The first scene begins from the frame 1 to 285, the second from 285 to 378 and so on. So, I made a bash script which encodes all this scenes. Basically what it does is to take the current and previous frames, then convert them to time and finally run the ffmpeg command:
begin=$(awk 'BEGIN{ print "'$previous'"/"'24'" }')
end=$(awk 'BEGIN{ print "'$current'"/"'24'" }')
time=$(awk 'BEGIN{ print "'$end'"-"'$begin'" }')
ffmpeg -i $video -r 24 -c:v libx265 -f mp4 -c:a aac -strict experimental -b:v 1.5M -ss $begin -t $time "output$count.mp4" -nostdin
This works perfect. The second method is using ffmpeg itself. I run this commands and gives me a list of times. Like this:
15.75
23.0417
56.0833
71.2917
...
Again I made a bash script that encodes all these times. In this case I don't have to convert to times because what I got are times:
time=$(awk 'BEGIN{ print "'$current'"-"'$previous'" }')
ffmpeg -i $video -r 24 -c:v libx265 -f mp4 -c:a aac -strict experimental -b:v 1.5M -ss $previous -t $time "output$count.mp4" -nostdin
After all this explained it comes the problem. Once all the scenes are encoded I need to concat them and for that what I do is to create a list with the video names and then run the ffmpeg command.
list.txt
file 'output1.mp4'
file 'output2.mp4'
file 'output3.mp4'
file 'output4.mp4'
command:
ffmpeg -f concat -i list.txt -c copy big_buck_bunny.mp4
The problem is that the "concated" video is longer than the original by 2.11 seconds. The original one lasts 596.45 seconds and the encoded lasts 598.56. I added up every video duration and I got 598.56. So, I think the problem is in the encoding process. Both videos have the same frames number. My goal is to get metrics about the encoding process, when I run VQMT to get the PSNR and SSIM I get weird results, I think is for this problem.
By the way, I'm using the big_buck_bunny video.

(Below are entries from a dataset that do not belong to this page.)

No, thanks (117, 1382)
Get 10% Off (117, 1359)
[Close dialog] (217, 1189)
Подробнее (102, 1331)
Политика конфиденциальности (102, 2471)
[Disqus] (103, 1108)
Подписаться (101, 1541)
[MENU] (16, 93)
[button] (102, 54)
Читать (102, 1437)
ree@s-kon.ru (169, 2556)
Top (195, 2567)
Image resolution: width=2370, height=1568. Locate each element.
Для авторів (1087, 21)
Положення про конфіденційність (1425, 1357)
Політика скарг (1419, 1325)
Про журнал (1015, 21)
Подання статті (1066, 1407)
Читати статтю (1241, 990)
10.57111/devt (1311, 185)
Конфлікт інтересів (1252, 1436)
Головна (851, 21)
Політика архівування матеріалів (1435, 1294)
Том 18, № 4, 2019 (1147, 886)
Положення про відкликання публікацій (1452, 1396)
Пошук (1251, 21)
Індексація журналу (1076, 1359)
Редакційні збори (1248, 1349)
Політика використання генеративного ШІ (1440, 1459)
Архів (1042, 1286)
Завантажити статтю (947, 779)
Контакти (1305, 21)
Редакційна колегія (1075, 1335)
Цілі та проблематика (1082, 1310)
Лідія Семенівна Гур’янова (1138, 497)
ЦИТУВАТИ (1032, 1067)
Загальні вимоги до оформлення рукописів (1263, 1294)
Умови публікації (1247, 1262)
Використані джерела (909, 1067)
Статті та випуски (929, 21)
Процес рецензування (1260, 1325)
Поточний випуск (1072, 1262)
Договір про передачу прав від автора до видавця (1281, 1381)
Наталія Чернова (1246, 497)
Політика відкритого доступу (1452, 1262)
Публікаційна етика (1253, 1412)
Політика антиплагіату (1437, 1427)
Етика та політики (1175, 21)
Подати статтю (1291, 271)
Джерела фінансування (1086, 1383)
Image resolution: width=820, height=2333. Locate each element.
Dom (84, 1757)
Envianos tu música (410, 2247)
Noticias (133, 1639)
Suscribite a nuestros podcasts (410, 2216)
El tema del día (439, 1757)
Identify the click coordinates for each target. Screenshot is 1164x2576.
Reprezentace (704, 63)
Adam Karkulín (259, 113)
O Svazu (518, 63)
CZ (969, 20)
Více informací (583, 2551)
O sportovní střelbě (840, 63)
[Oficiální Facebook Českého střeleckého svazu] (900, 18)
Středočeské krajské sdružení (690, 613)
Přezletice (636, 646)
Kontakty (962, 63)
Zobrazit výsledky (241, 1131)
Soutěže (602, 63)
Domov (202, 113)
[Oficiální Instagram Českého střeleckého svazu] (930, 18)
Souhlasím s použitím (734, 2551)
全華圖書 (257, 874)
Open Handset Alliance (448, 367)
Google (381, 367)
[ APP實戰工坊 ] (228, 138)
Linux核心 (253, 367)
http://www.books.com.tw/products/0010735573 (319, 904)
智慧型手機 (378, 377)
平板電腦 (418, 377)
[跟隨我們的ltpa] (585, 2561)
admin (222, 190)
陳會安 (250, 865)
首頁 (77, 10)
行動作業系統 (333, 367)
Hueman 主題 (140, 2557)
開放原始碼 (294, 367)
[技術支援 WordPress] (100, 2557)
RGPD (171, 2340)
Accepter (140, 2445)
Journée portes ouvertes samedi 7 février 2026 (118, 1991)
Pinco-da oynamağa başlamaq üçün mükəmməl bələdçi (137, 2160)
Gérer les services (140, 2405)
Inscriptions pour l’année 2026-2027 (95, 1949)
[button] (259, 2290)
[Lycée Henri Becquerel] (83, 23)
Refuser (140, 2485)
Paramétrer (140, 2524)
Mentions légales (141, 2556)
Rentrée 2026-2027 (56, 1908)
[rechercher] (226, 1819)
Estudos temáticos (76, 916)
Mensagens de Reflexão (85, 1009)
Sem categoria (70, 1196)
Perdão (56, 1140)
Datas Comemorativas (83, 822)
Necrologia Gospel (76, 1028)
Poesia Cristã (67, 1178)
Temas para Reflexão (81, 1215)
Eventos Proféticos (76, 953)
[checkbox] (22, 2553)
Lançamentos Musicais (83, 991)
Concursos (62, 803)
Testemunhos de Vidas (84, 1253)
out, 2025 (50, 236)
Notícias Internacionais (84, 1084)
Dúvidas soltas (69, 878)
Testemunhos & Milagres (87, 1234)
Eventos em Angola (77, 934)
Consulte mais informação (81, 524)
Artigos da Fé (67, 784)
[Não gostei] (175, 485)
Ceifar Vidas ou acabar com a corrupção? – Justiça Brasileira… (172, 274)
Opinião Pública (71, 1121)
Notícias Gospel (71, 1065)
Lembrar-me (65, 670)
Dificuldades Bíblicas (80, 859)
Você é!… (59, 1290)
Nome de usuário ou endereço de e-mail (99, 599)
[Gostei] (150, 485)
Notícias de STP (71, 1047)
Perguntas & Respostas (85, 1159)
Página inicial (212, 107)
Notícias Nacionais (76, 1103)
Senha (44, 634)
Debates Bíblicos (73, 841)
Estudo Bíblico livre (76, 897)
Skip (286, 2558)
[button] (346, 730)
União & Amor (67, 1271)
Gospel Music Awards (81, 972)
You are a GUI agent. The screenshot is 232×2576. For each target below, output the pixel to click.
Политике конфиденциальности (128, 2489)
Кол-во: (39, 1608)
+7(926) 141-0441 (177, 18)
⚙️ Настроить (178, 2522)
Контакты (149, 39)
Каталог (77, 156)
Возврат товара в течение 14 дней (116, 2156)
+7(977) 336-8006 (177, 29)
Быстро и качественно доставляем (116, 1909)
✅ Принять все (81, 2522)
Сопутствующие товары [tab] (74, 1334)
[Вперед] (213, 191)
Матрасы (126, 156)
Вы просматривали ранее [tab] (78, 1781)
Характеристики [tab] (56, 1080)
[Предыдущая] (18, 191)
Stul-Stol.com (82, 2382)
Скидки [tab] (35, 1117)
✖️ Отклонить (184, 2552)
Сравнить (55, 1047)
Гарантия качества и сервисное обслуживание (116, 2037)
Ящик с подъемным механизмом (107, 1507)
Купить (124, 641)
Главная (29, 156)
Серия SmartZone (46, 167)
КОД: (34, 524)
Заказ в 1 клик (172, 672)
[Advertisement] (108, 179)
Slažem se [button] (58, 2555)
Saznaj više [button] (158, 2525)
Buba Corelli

The probable difference is due to the copy codec. In the latter case, you tell ffmpeg to copy the segments, but it can't do that based on your input times.
It has to find first the previous I frames (a frame that can be decoded without any reference to any previous frame) and starts from here.
To get what you need, you need to either re-encode the video (like you did in the 2 former examples) or change the times to stop at I frames.
To assert I getting your issue correctly:
You have a source video (that's encoded at variable frame rate, close to 18fps)
You want to split the source video via ffmpeg, by forcing the frame rate to 24 fps.
Then you want to concat each segment.
I think the issue is mainly that you have some discrepancy in the timing (if I divide the frame index by the time you've given, I getting between 16fps to 18fps). When you are converting them in step 2, the output video segment time will be 24fps. ffmpeg does not resample in the time axis, so if you force a video rate, the video will accelerate or slow down.
There is also the issue of consistency for the stream:
Typically, a video stream must start with a I frame, so when splitting, FFMPEG has to locate the previous I frame (when using copy codec, and this changes the duration of the segment).
When you are concatenating, you could also have the issue of consistency (that is, if the segment you are concatenating does end with a I frame, and the next one starts with a I frame, it's possible FFMPEG drops either one, although I don't remember what is the current behavior now)
So, to solve your issue, if I were you, I would avoid step 2 (it's bad for quality anyway). That is, I would use ffmpeg to split the segments of interest based on the frame number (that's the only value that's not approximate in your scheme) in png or ppm frames (or to a pipe if you don't care about keeping them) and then concat all the frames by encoding them at the last step with the expected rate set to totalVideoTime / totalFrameCount.
You'll get a smaller and higher quality final video.
If you can't do what I said for whatever reason, at least for the concat input, you should use the ffconcat format:
ffconcat version 1.0
file segment1
duration 12.2
file segment2
duration 10.3
This will give you the expected duration by cutting each segment if it's longer
For selecting by frame number (instead of time as time is hard to get right on variable frame rate video), you should use the select filter like this:
-vf select=“between(n\,start_frame_num\,end_frame_num),setpts=STARTPTS"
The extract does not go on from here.